- [WHAT YOU WILL DO]
1/ In the post about Chinese characters for candidates' names on Massachusetts ballots, what term does the writer say should be used instead of "translations"?
2/ Transcribe the post on Chinese ballot names, starting at the words "Those inscrutable Chinese, with" and stopping after "use clumsy alternatives!".
3/ Continue the post on writing candidates' names in Chinese characters for Massachusetts ballots, picking up after its final sentence.

Via the chinese@kenyon.edu listserv, two articles in which American journalists write lazily about Chinese in ill-considered English. The issue at stake: whether or not Massachussetts should provide ballots on which candidates’ names are rendered phonetically into Chinese characters. (Everybody seems to agree that voting instructions, at least, should be provided in Chinese.)

First, excerpts. The AP says:

BOSTON – Chinese Americans complained Monday that Secretary of State William Galvin’s opposition to using Chinese phonetic translations of candidate names on election ballots ignores precedent elsewhere in the country, as well as similar translations every day in Chinese newspapers.
Galvin, who is the state’s chief election officer, complained last month that such translations are subject to interpretation and could result in “Mitt Romney,” the Republican presidential candidate and former Massachusetts governor, being read as “Sticky Rice” on the ballot.

Mitt Romney == Sticky Rice? That’s craaaaaazy! I wonder if anyone else will find that too hilarious not to repeat. USA Today?

Boston’s 2008 presidential primary ballot could read like a bad Chinese menu.

There might be “Sticky Rice” in column A, “Virtue Soup” in column B and, in column C, “Upset Stomach.”

Those could be choices facing some voters if the names of Mitt Romney, Fred Thompson and Hillary Rodham Clinton were converted into Chinese characters, according to Massachusetts’ top election official. And that gives Secretary of State William Galvin heartburn.

On Tuesday, Galvin filed a challenge in federal court to a Justice Department agreement requiring that ballots be fully translated to protect the rights of Chinese-speaking voters.

Galvin says Chinese — which uses characters, not letters; has sounds with several meanings; and is spoken in several dialects — will create ballot chaos.

Those inscrutable Chinese, with their morphosyllabic writing system, and their dialects, and their menus with funny-sounding dishes! It’s almost as if their lack of a phonetic script has forced them to use clumsy alternatives!

Both the AP and the USA Today articles describe the Chinese versions of candidates’ names as “translations,” which is flat-out wrong. They are transliterations; that is, they are simple conversions of the sounds of the candidates’ names into a written form. There is no translation of “Fred” into Chinese, because it’s not a word, it’s a name. Ditto for “Thompson” (though I suppose maybe one could translate it by analysing it as “Tom’s Son” — but then you’re still stuck transliterating “Tom,” which is usually done as 汤姆 tangmu). When you get your girlfriend Jessica’s name tattooed on your arm in Chinese? You’re getting a transliteration, not a translation.

So then that raises the question of what symbols are being used for transliteration. I’ve written about this a couple of times before, albeit in the context of company and product names. There are already standard transliterations for most English personal names. Thompson and Romney might still have a chance at choosing transliterated names that they as non Chinese-speakers find more appealing, but Ms. Clinton is S.O.L.; people have been writing about her in Chinese for the past 15 years, and old habits die hard. Are the transliterations really that bad?

- [COLLECTED DATA]
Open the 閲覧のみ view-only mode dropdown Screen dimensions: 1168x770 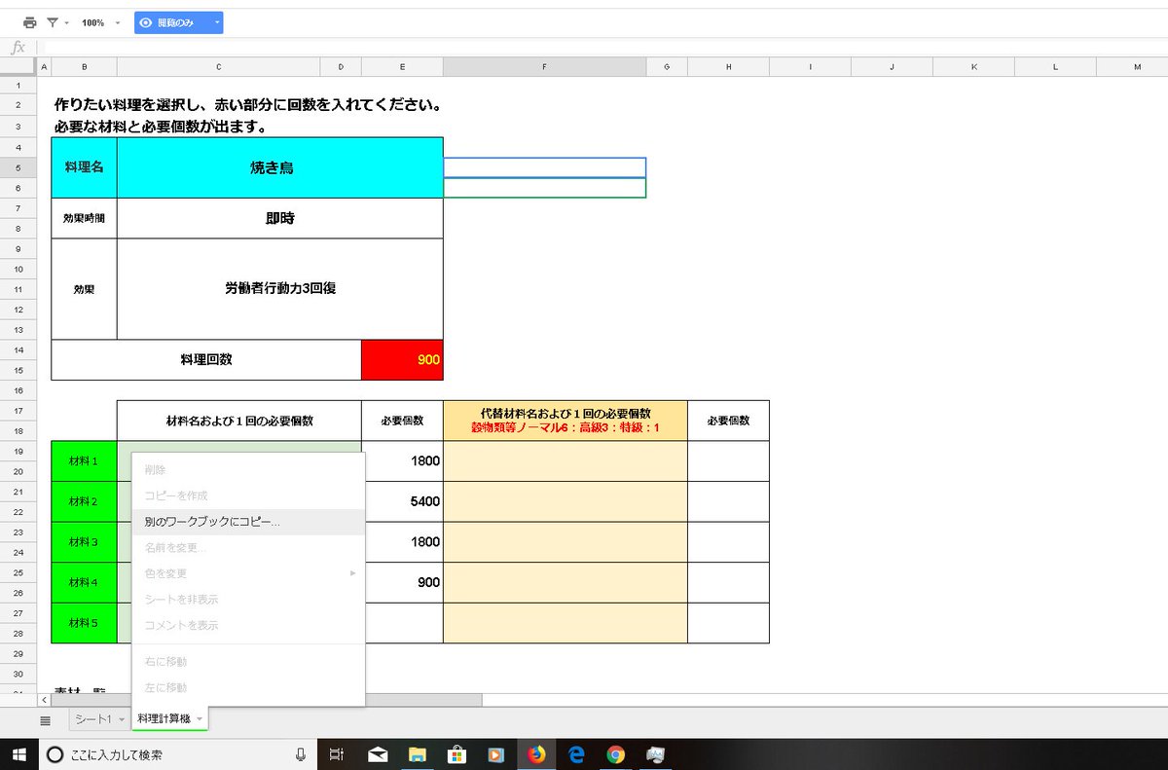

- [RESULTS FOR EACH TASK]
1/ Transliterations.

2/
Those inscrutable Chinese, with their morphosyllabic writing system, and their dialects, and their menus with funny-sounding dishes! It’s almost as if their lack of a phonetic script has forced them to use clumsy alternatives!

3/
A cursory glance suggests not. Xinhua transliterates “Mitt Romney” as 米特·罗姆尼 Mǐtè·Luómǔní. (There may be a different transliteration used in news sources with primarily non Mandarin-speaking readerships.) Every single character used in that name is one used commonly for transliterating foreign words, so even a Chinese newspaper reader who had never heard of Romney would be able to tell at a glance that these five characters are not intended to be read as meaningful. (The dot in the middle, used to separate first and last names, provides a further clue.) But for the sake of argument, a literal translation of these characters would be rice – exceptional [archaic word for snare/common surname] – mother – [meaningless character used only for transliterations and the word for Buddhist nuns]. Show me one thinking person who can get ‘Sticky Rice’ (糯米 nuòmǐ) out of that and I will eat my copy of the 辞海 Cihai dictionary.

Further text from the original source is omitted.